Disregard by housing authority

The row house has been owned since 1969 by the Philadelphia Housing Authority, Pennsylvania’s largest landlord. The PHA is funded by the federal government to provide housing for low-income residents. Kelvin Jeremiah, president and CEO of the Philadelphia Housing Authority, claimed modern smoke alarms with 10-year lithium-ion batteries had been installed in the building and inspected last year.

But Philadelphia Fire Commissioner Adam Thiel refuted that, saying all the alarms on the three floors were older models that used 9-volt batteries and none of them were working at the time of the fire. There was one new model in the basement, but it didn’t activate until it was too late.

Without a fire escape, and the stairs down to the first-floor doors blocked by fire and smoke, the residents suffocated to death. When asked at a press conference two days later why older housing authority buildings don’t have fire escapes, Jeremiah pointed to other homes in the middle-class Fairmount neighborhood and callously replied, “I’m not sure if I look around here I’ll be seeing [fire escapes] in any of these million-dollar homes.”

The city’s building code doesn’t mandate fire escapes in any city properties, or fire extinguishers, sprinklers, or tamper-proof smoke detectors in one- and two-unit structures. Philadelphia Housing Authority inspection records from last spring show still-pending maintenance requests for the now fire-gutted home, for broken light fixtures, an inoperable stove, deteriorating sheetrock walls and ceilings, and pest infestation.

One of the families’ grandmothers had signed her lease in 2011 for three daughters and one child. But as the family grew, they requested but were never offered a larger residence.
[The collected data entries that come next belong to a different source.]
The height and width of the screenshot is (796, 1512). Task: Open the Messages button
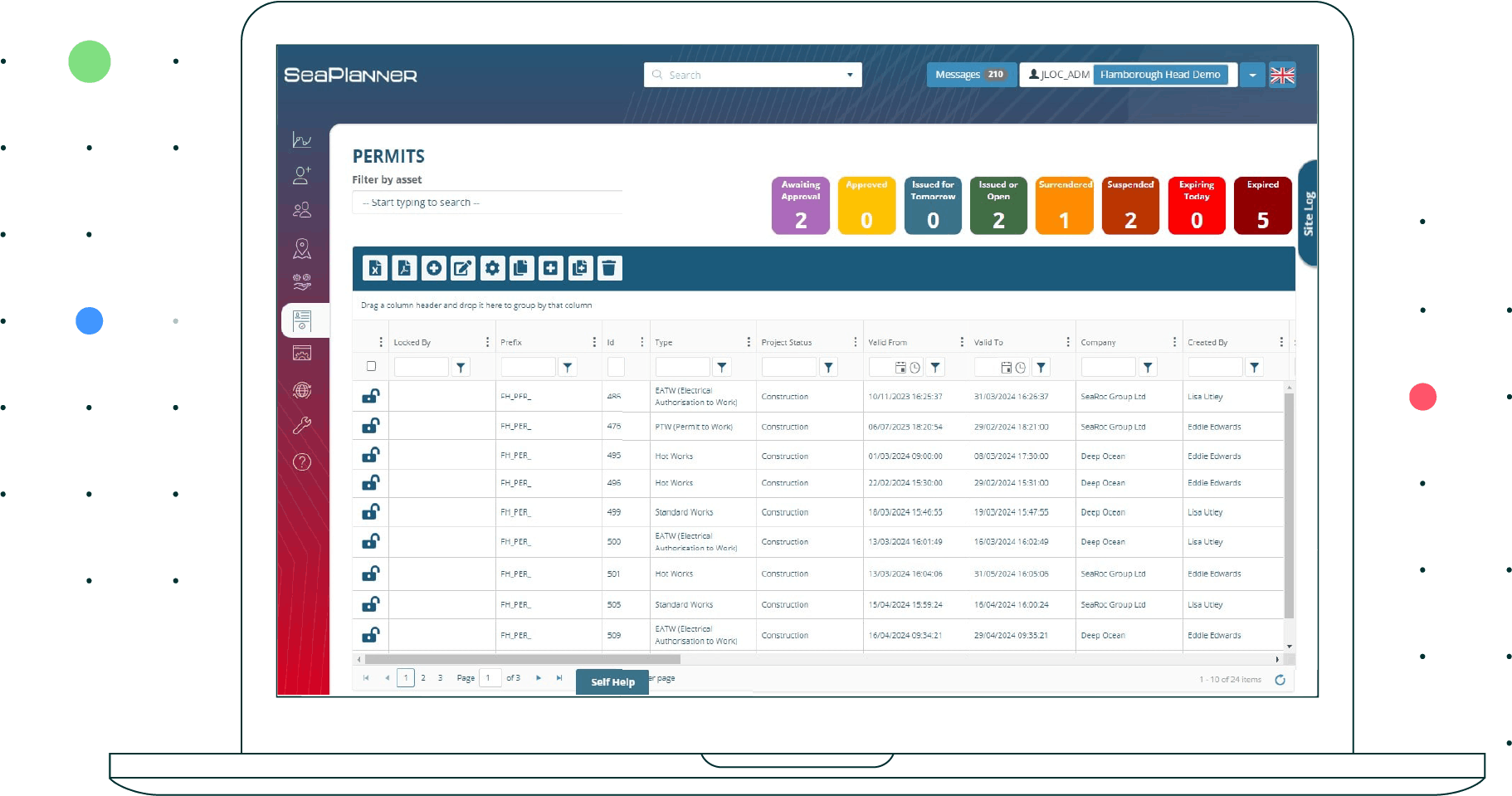(x=969, y=75)
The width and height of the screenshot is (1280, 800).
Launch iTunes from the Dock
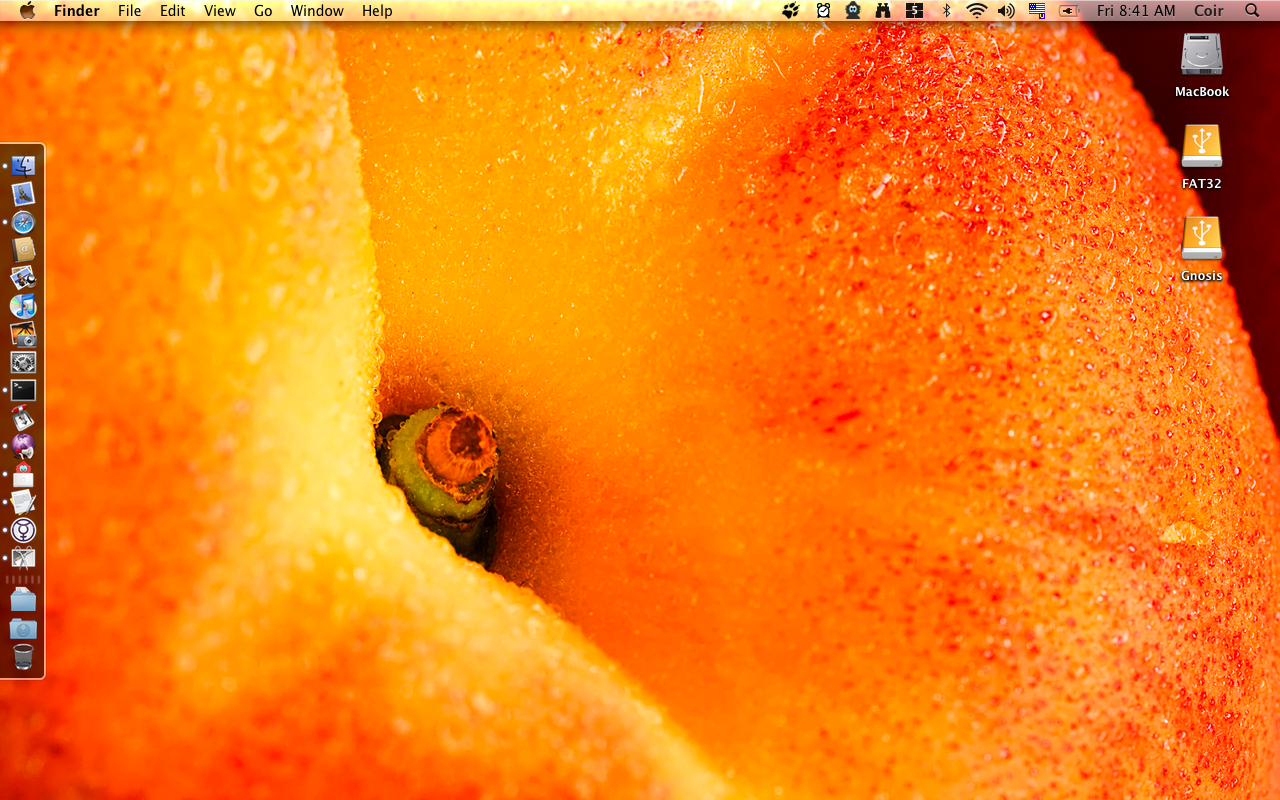(x=23, y=306)
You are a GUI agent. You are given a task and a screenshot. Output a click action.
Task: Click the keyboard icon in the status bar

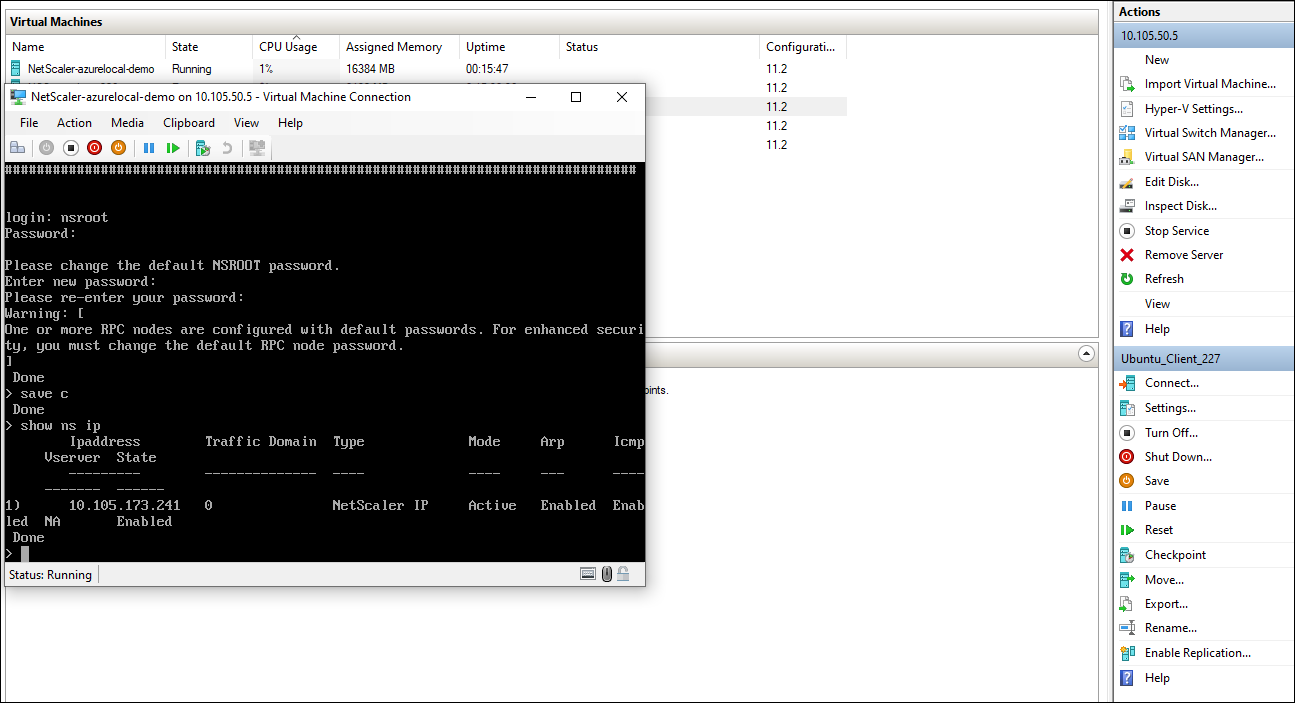588,573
The housing authority had “absolutely no indication” the family wanted to move, Jeremiah told the Philadelphia Tribune Jan. 8.
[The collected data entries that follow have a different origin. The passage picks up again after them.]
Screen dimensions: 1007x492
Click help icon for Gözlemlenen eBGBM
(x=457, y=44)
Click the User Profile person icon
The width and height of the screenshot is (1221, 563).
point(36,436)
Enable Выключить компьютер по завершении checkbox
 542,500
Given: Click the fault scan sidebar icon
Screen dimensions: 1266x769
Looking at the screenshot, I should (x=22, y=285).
But Caleb Jones, a child therapist working with two of the children, denied that was true. “Rosalee [McDonald] believed it wasn’t safe,” Jones told the New York Times Jan. 8. He said that the “family had wanted to move to a larger home for years.” Jones said the “children were self-conscious about the house” and wouldn’t let friends come beyond the outside steps.

Fire victim Virginia Thomas had just recently messaged Facebook friends asking for a new place to stay. The night before the fire she contacted the grandmother of some of her children saying, “I’m trying to get out of here, to find a place for me and my kids.”
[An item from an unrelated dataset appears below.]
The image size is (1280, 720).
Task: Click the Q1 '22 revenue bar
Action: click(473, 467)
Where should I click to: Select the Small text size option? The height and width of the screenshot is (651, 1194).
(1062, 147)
Firehouse closed in budget cuts

Eighty thousand people live in Philadelphia Housing Authority homes, with another 40,000 families on the waiting list. An estimated 206,000 households are eligible. But that list was cut off in 2013, except in cases of elderly or disabled residents. “Philadelphia is supplying less than 12% of the publicly supported housing needed for its low-income households,” wrote the Times.

The Fairmount building was one of 4,000 “scatter sites,” individual units the housing authority had bought up, the most owned in the country by any public housing agency. These on average are nearly a century old, with many in abominable condition.

On Jan. 10, in the aftermath of the fire, Michael Bresnan, president of  International Association of Fire Fighters Local 22 here, asked President Joseph Biden if the federal government would fund the reopening of North Philadelphia’s Ladder 1, a mile from the site of the fire. That firehouse had been closed, along with others in the city, because of the city’s budget cuts in 2009. If it had been open, Ladder 1 would have cut the response time and helped get the blaze under control quicker. Biden has yet to respond to the request.

“As more and more facts about conditions in the apartment maintained by the Philadelphia Housing Authority come out, and their lies exposed, it’s clear this disaster was just waiting to happen,” Osborne Hart said, speaking for the Socialist Workers Party. “Like in the fire a few days later in the Bronx, this shows the capitalist rulers have no interest in providing safe and comfortable housing for working people. We need to use our unions to break from the bosses’ two parties and organize a broad social struggle to defend our livelihoods and living conditions.”